--- START ---

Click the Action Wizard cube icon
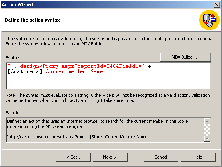Screen dimensions: 222x167 pos(209,20)
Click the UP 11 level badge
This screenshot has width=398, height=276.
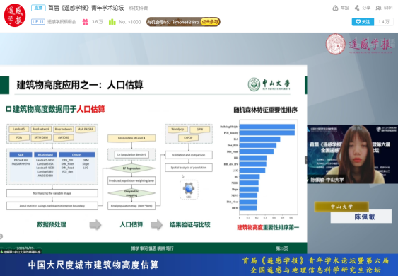coord(38,22)
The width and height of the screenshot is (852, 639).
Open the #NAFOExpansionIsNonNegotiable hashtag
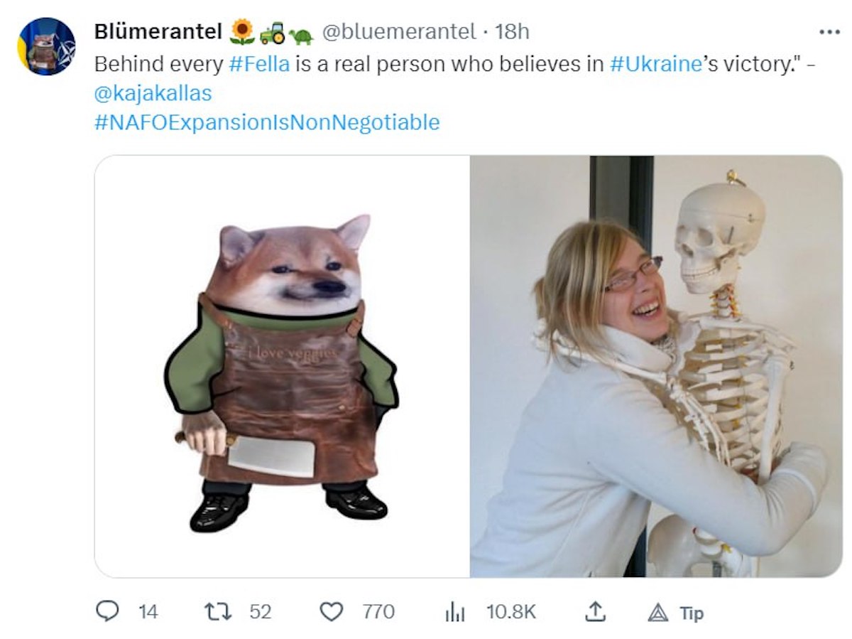tap(267, 122)
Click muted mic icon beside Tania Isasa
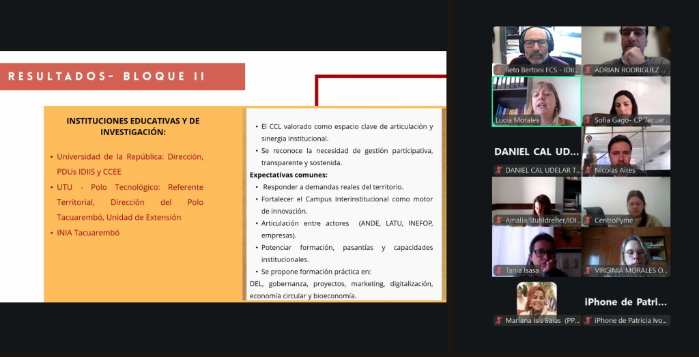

--- END ---

• _TASK TO COMPLETE_:
For each line above, output its wording exactly and leave out any picture.

• _RESULT OF THIS EXERCISE_:
Click the Action Wizard cube icon
Screen dimensions: 222x167 pos(209,20)
Click the UP 11 level badge
This screenshot has width=398, height=276.
coord(38,22)
The width and height of the screenshot is (852, 639).
Open the #NAFOExpansionIsNonNegotiable hashtag
tap(267, 122)
Click muted mic icon beside Tania Isasa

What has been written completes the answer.